Day 1 - Pronuclear migration
Day 3 - Fusion of the pronuclei to form a zygote, begins divisions
Day 3-4 - Formation of a 16+ cell morula, and compaction of the morula (formation of desmosomes and tight junctions). Blastula forms.
Day 5 - Blastula cells migrate into cavity, forming a trophoblast, and the whole thing becomes a blastocyst. “Hatching” of the blastocyst from the ZP.
Day 7 - Implantation of the blastocyst into the endometrial wall.
Events after implantation
Blastocyst embeds into the endometrial wall, becoming surrounded by endometrial tissue.
Day 8 - Trophoblast begins to differentiate into the syncytiotrophoblast (conjoined, multi-nucleated cell) and the cytotrophoblast (reminant of the trophoblast), with the former beginning to invade into tissue, absorbing endometrial cells that have swelled from glycogen and lipids, and producing hCG. The embryonic disk differentiates into a hypoblast and an epiblast, with an amniotic sac developing in the epiblast.

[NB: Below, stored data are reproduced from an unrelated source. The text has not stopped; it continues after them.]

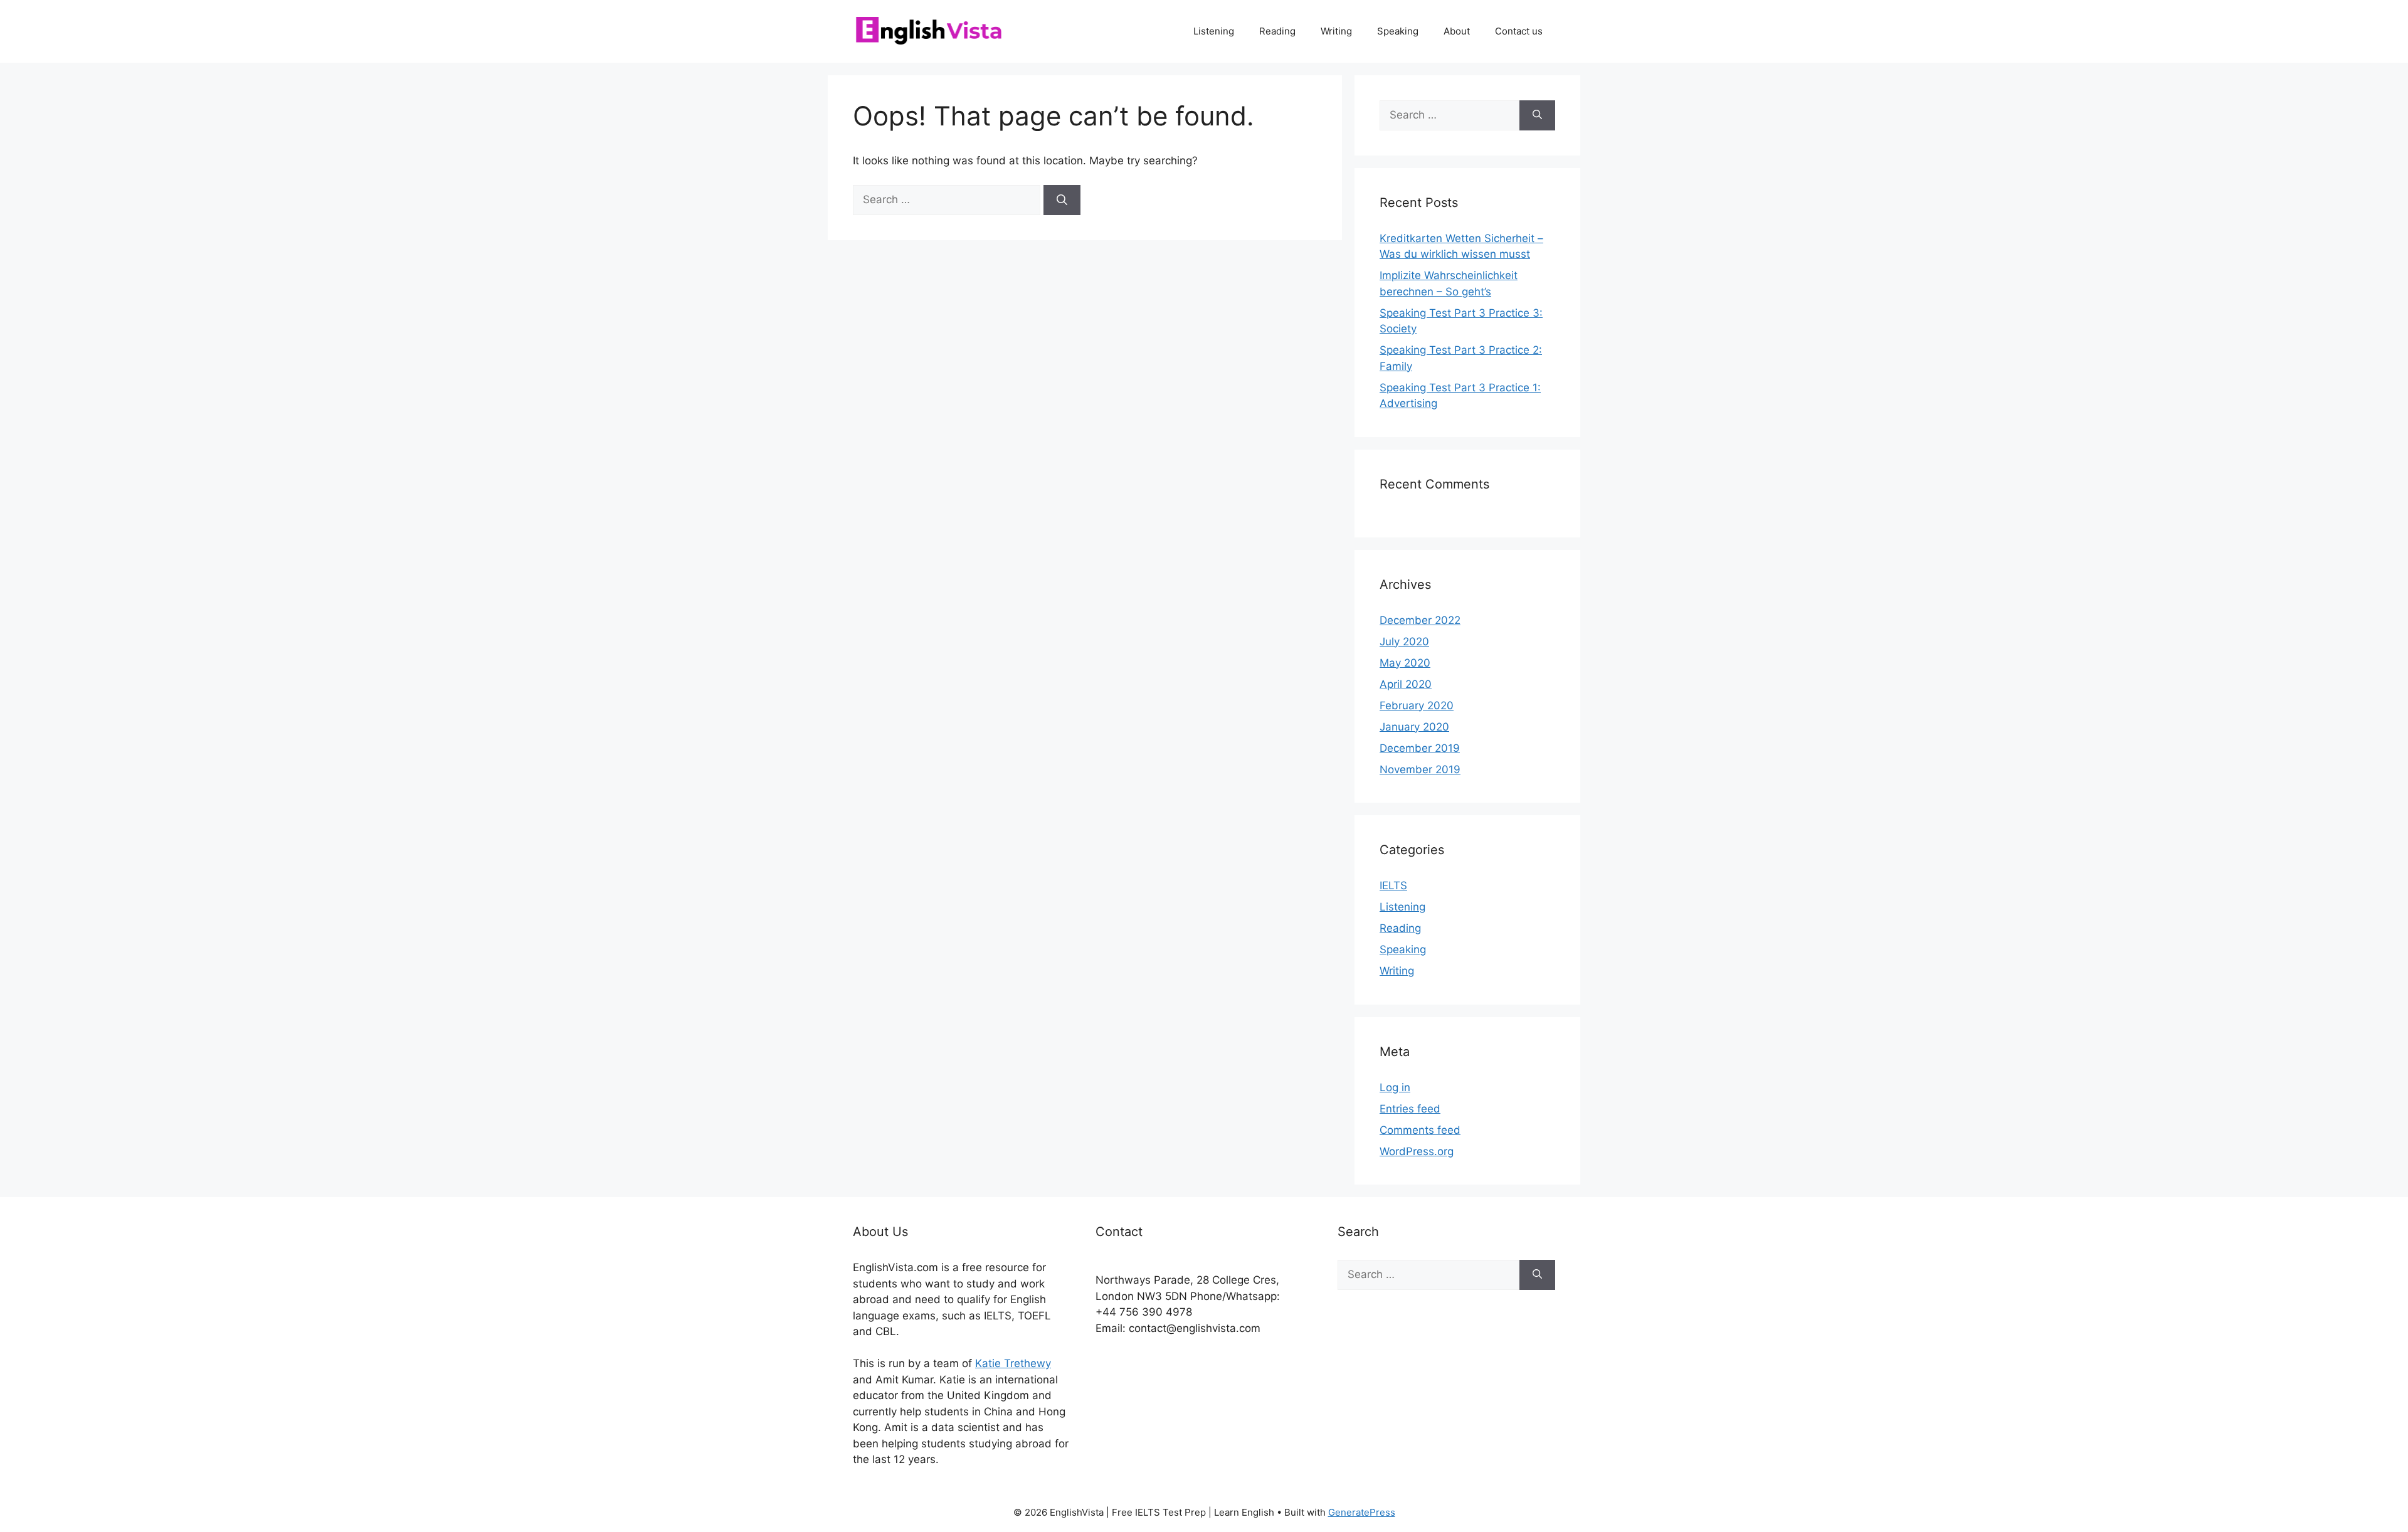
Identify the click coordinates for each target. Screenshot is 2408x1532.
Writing (1336, 31)
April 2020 (1406, 684)
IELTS (1393, 885)
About (1457, 31)
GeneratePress (1361, 1512)
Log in (1395, 1087)
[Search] (1061, 200)
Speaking (1397, 31)
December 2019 (1420, 748)
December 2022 (1420, 620)
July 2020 (1404, 641)
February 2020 (1417, 705)
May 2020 (1405, 663)
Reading (1277, 31)
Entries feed (1410, 1108)
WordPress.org (1417, 1151)
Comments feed (1420, 1130)
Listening (1213, 31)
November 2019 (1420, 769)
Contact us (1519, 31)
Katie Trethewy (1013, 1363)
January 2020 (1414, 727)
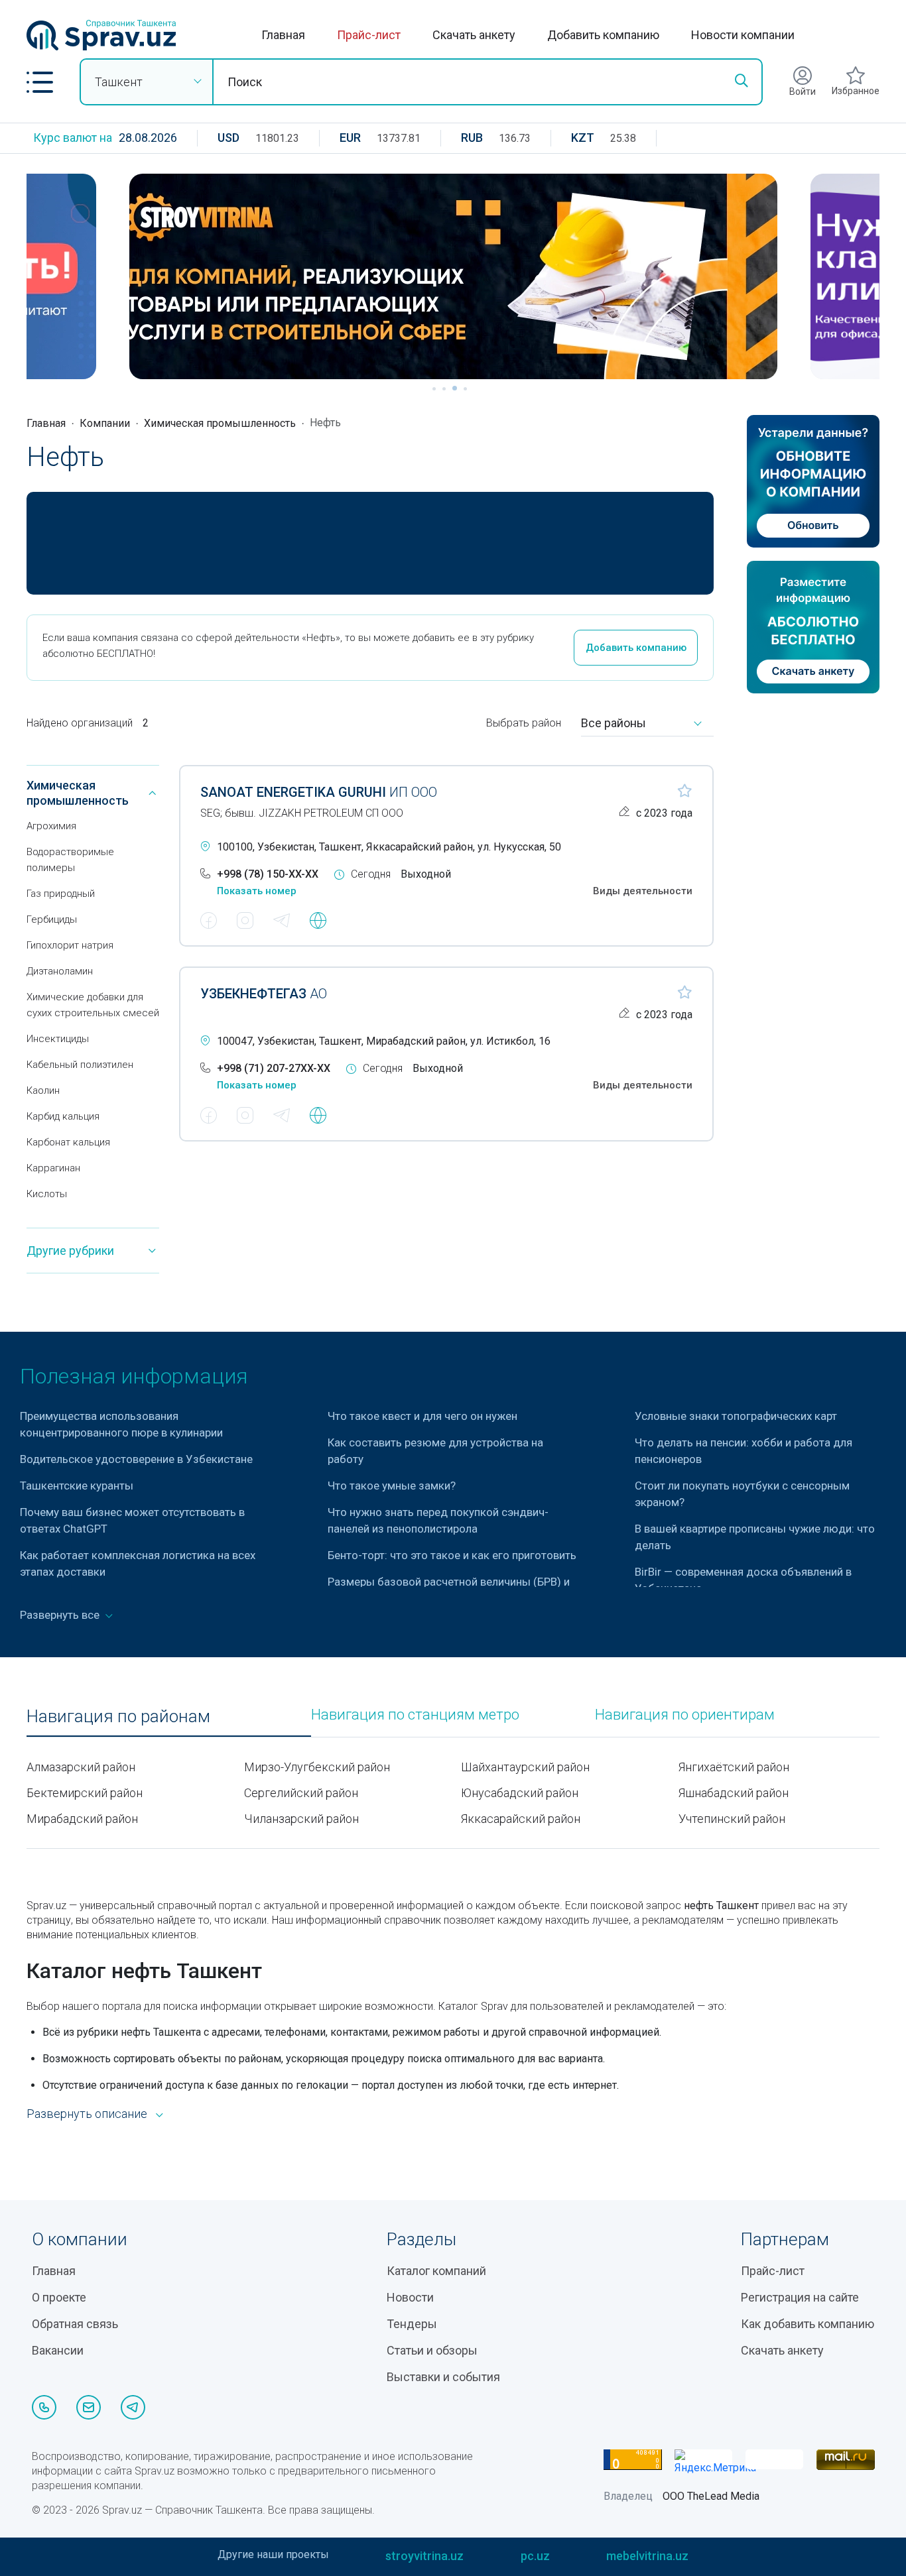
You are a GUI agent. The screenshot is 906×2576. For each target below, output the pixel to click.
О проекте (59, 2297)
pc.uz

Day 10 - continued development of the bilaminar disk, producing a amnionic sac and a yolk sac. Syncitiotrophoblast continues to invade, developing lacunae that fill up with maternal blood
Day 12 - primary chorionic villi form, and foetal circulation begins to become established.
The decidual reaction
The process that endometrial cells undergo to prepare for foetal implantation - swelling as they fill up with glycogen and lipids for foetal nutrition.